Lecturas Bíblicas: Día 162
Deuteronomio 16 | Salmos 103 | Isaías 43 | Apocalipsis 13
En Deuteronomio 16, Moisés nombra las tres fiestas a las que debían asistir todos los varones israelitas: La Pascua, la Fiesta de las Semanas (Pentecostés) y la Fiesta de los Tabernáculos. Como vimos en nuestra meditación sobre Deuteronomio 14, las personas que vivían demasiado lejos para viajar al lugar que Jehová eligiera tenían una excepción, pero en su mayor parte viajar a las tres fiestas era una parte habitual de lo que significaba formar parte del pueblo del pacto de Jehová.
Técnicamente, estas no son las únicas fiestas que Israel observaba. En Levítico 23, Jehová ordena que Israel también guarde la Fiesta de los Panes sin Levadura (Levítico 23:6), la Fiesta de las Primicias (Levítico 23:9-14), la Fiesta de las Trompetas (Levítico 23:23-25) y el Día de la Expiación (Levítico 23:26-32). Estas otras fiestas, sin embargo, estaban todas relacionadas con una de las tres fiestas principales.

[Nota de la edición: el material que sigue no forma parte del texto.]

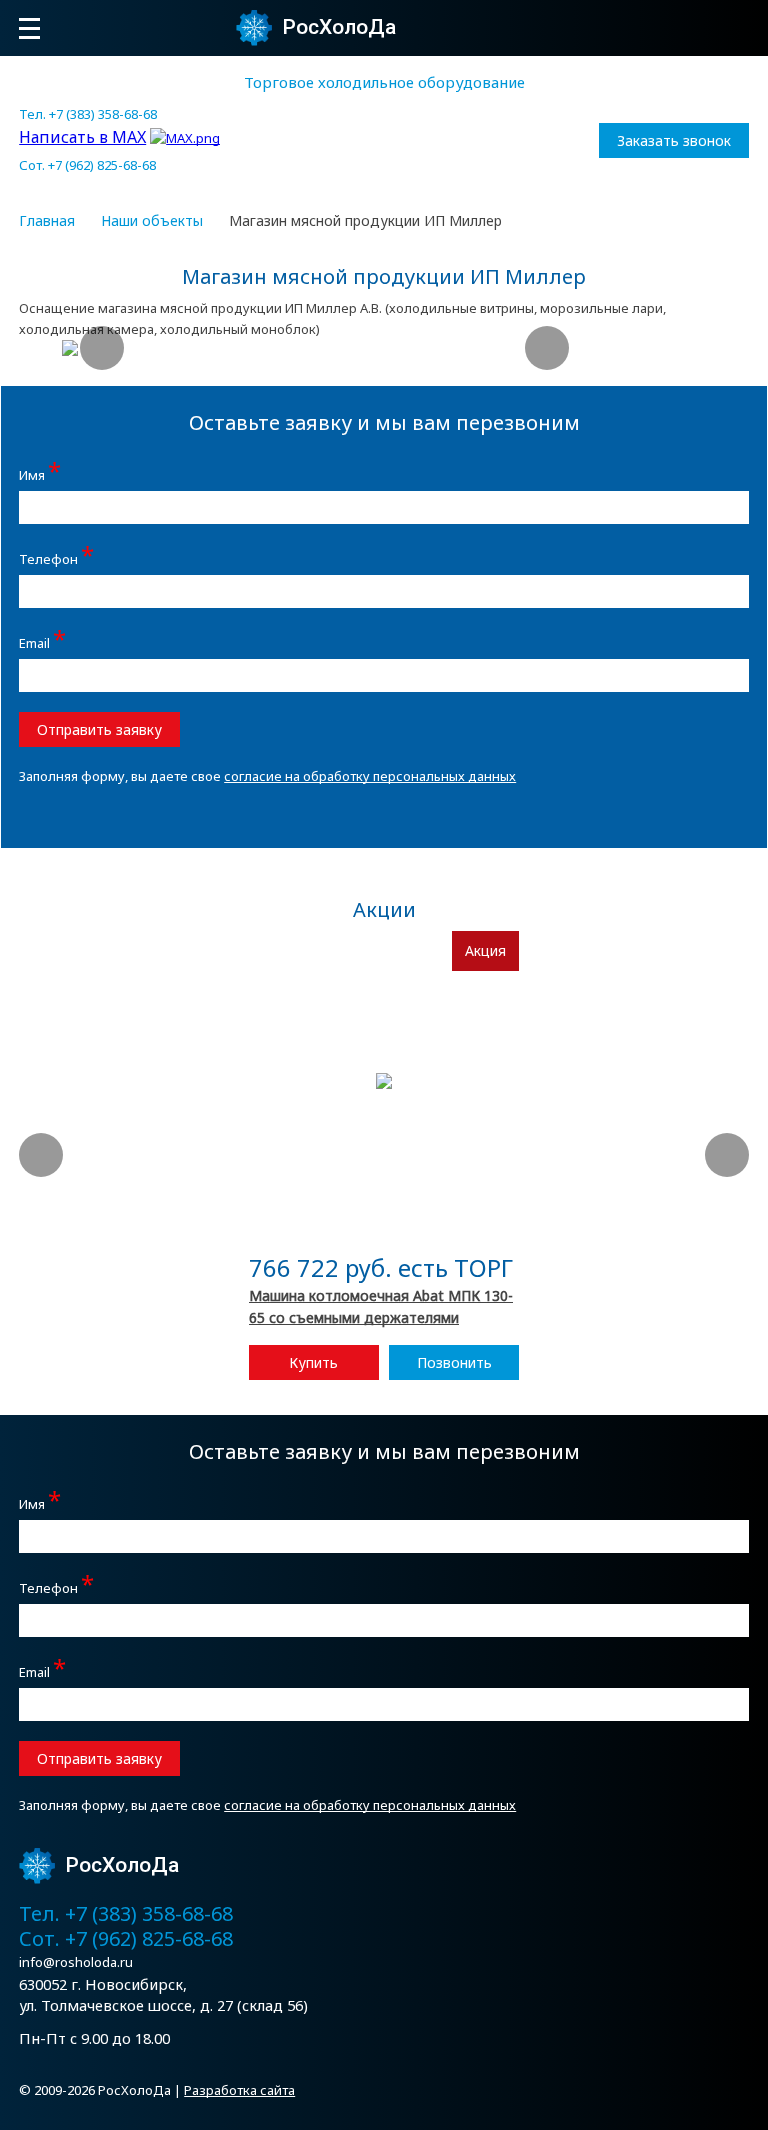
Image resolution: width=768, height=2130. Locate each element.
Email (42, 640)
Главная (47, 221)
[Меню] (29, 28)
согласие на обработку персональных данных (370, 776)
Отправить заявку (99, 729)
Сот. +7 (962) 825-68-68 (87, 165)
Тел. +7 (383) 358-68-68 (88, 114)
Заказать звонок (674, 140)
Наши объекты (152, 221)
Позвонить (454, 1362)
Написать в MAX (82, 137)
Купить (313, 1362)
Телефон (56, 556)
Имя (40, 472)
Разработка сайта (239, 2090)
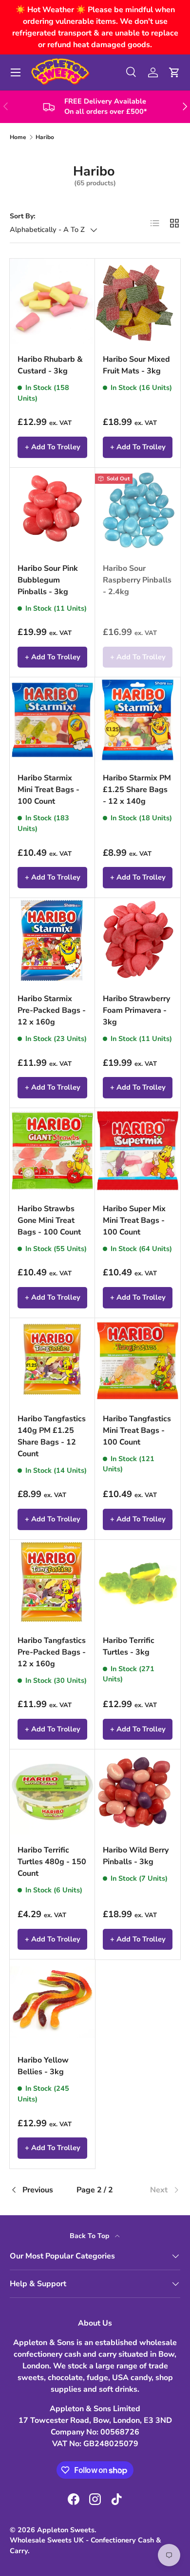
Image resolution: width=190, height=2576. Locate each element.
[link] (151, 2190)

A través de este calendario, Jehová estructuraba tanto el tiempo como el espacio de su pueblo. Estas fiestas marcaban el paso del tiempo en Israel de un modo más profundo que el calendario académico o las temporadas deportivas o “las vacaciones” marcan nuestras propias vidas. Eran acontecimientos muy esperados, llenos de adoración, sacrificios y cantos, los momentos cumbre de todo el año.
Pero fíjese también en la insistencia en que el pueblo acudiera “al lugar que Jehová escogiere, para hacer habitar allí su nombre” (Dt 16:2; cf. Dt 16:6, 11, 15, 16), es decir, para establecer allí un tabernáculo permanente para su presencia. Este no es el primer capítulo en el que vemos un énfasis creciente en el lugar elegido por Jehová. A partir de Deuteronomio 12, Moisés ha empezado a repetir con regularidad que Jehová acabaría por hacer para sí una morada permanente para su nombre (Dt. 12:11, 14, 18, 21, 26; 14:23, 24, 25; 15:20). El tabernáculo itinerante fue un primer paso importante para establecer la presencia de Dios con su pueblo, pero no fue suficiente.

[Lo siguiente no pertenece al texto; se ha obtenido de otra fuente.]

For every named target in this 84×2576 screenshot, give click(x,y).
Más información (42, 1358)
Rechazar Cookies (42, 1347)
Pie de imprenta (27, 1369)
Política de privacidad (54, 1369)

Con el tiempo, Jehová establecería un templo más permanente en Jerusalén y llenaría el templo con su gloria (1 Reyes 8:10-11). Sin embargo, ni siquiera el templo de Salomón era del todo permanente. Después de que Judá cayera en un pecado cada vez mayor, el profeta Ezequiel tuvo una visión en la que la gloria de Jehová se alejaba del templo (Ez 10; 11:14-25), y nunca leemos nada que sugiera que la gloria de Jehová regresara jamás.

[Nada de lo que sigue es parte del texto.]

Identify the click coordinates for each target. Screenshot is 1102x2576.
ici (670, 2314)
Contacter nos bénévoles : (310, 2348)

En cambio, en el Nuevo Testamento leemos acerca del hombre que habitó (lit. “tabernaculó“; Juan 1:14) entre nosotros, que afirmó que su cuerpo era el templo (Juan 2:19-22). Luego leemos que somos templo de Dios (1 Co. 3:16-17), construidos como morada del Espíritu de Dios (Ef. 2:19-22). Semana tras semana, al reunirnos en el nombre de Jesús en el Día del Señor, somos la morada colectiva de Dios. “¡Celebremos, pues, la fiesta!” (1 Cor. 5:8).